3. The devices along the path from the DR to the RP form an RPT branch. Each device on this branch adds to its forwarding table a (*, G) entry, where the asterisk (*) represents any multicast source. The RP is the root of the RPT, and the DR is a leaf of the RPT.

When the multicast data addressed to the multicast group G reaches the RP, the RP forwards the data to the DR along the established RPT, and finally to the receiver.

When a receiver is no longer interested in the multicast data addressed to the multicast group G, the receiver-side DR sends a prune message. The prune message goes hop by hop along the RPT to the RP. After receiving the prune message, the upstream node deletes the interface that connects to this downstream node from the outgoing interface list. At the same time, the upstream device checks for the existence of receivers for that multicast group. If no receivers for the multicast group exist, the device continues to forward the prune message to its upstream device.

The multicast source uses the registration process to inform an RP of its presence.

As shown in Figure 47, the multicast source registers with the RP as follows:

1. The multicast source S sends the first multicast packet to the multicast group G. When receiving the multicast packet, the source-side DR encapsulates the packet into a PIM register message and unicasts the message to the RP.

**SUPPLIED INFORMATION**
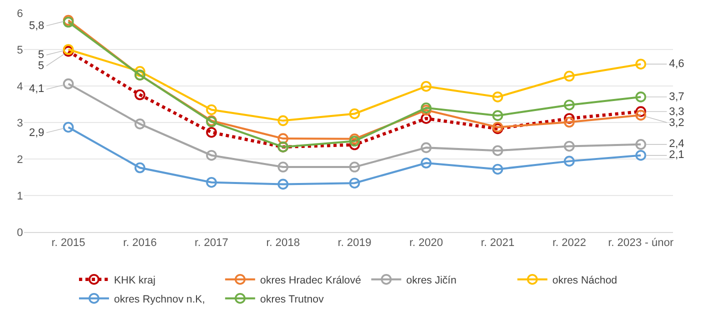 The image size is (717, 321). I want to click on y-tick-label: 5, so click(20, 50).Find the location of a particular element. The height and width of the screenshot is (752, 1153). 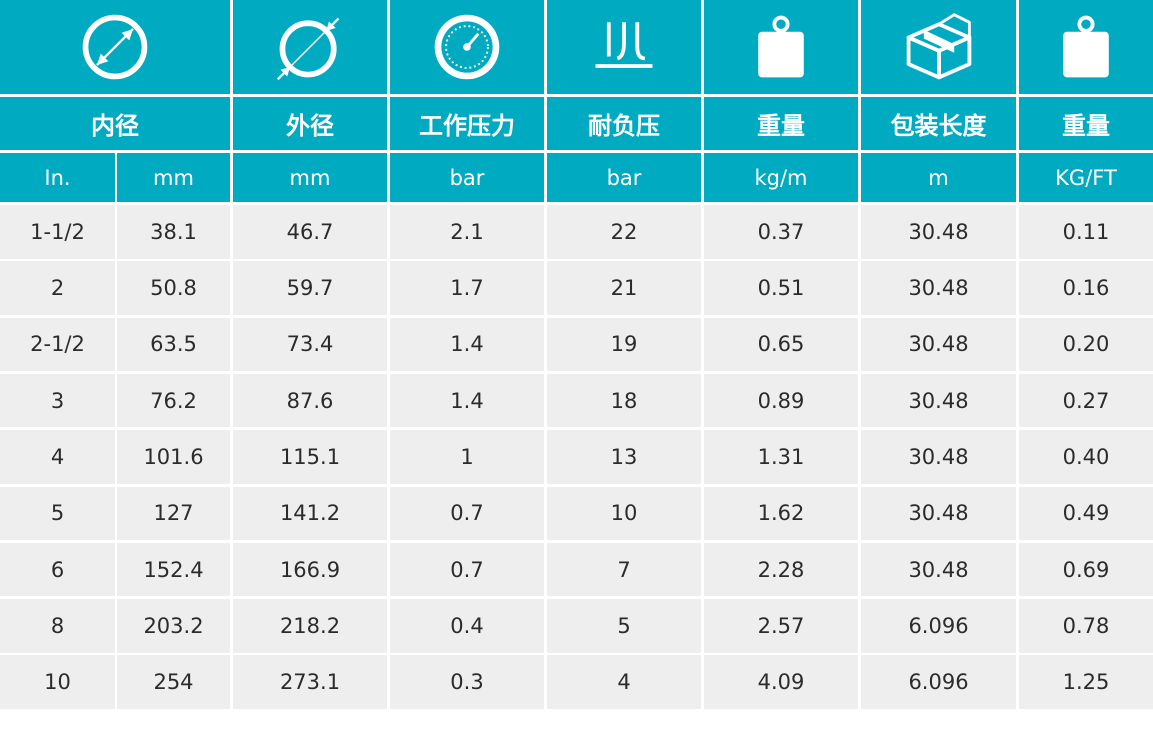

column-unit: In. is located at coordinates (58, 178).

* * *

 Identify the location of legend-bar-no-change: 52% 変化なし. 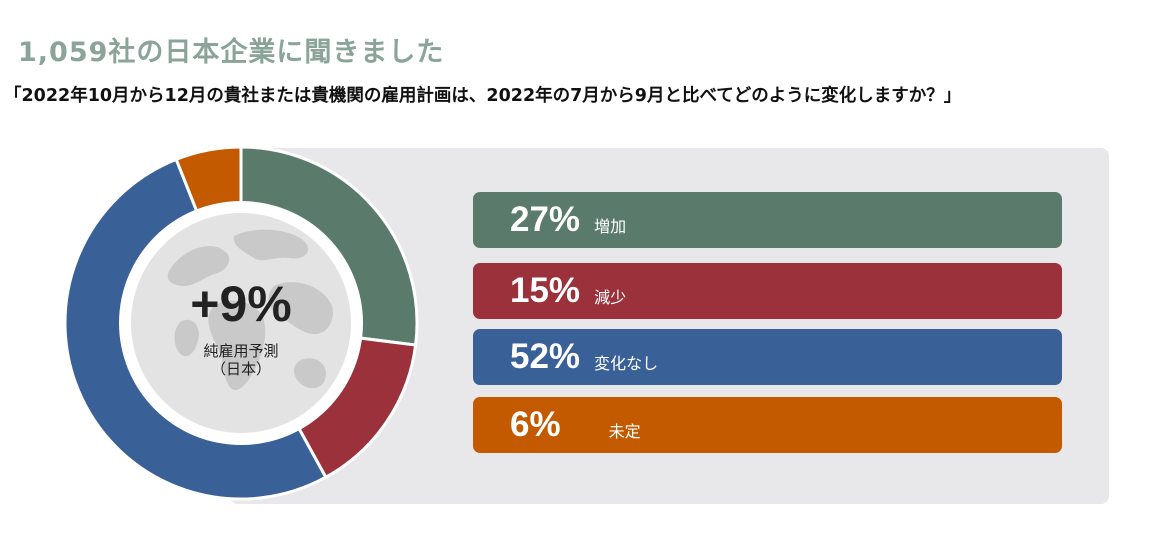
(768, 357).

--

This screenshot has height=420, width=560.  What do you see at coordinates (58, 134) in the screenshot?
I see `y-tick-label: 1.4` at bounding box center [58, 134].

**WORK TO BE COMPLETED**
Answer these questions from the multicast text:
(a) What does the asterisk in a (*, G) entry stand for?
(b) Along what path does a prune message travel, and to which device?
(c) What does the source-side DR put the first multicast packet into before sending it to the RP?
The records have no connection to the text.

**SOLUTION TO THIS EXERCISE**
(a) Any multicast source.
(b) It goes hop by hop along the RPT to the RP.
(c) A PIM register message, which it unicasts to the RP.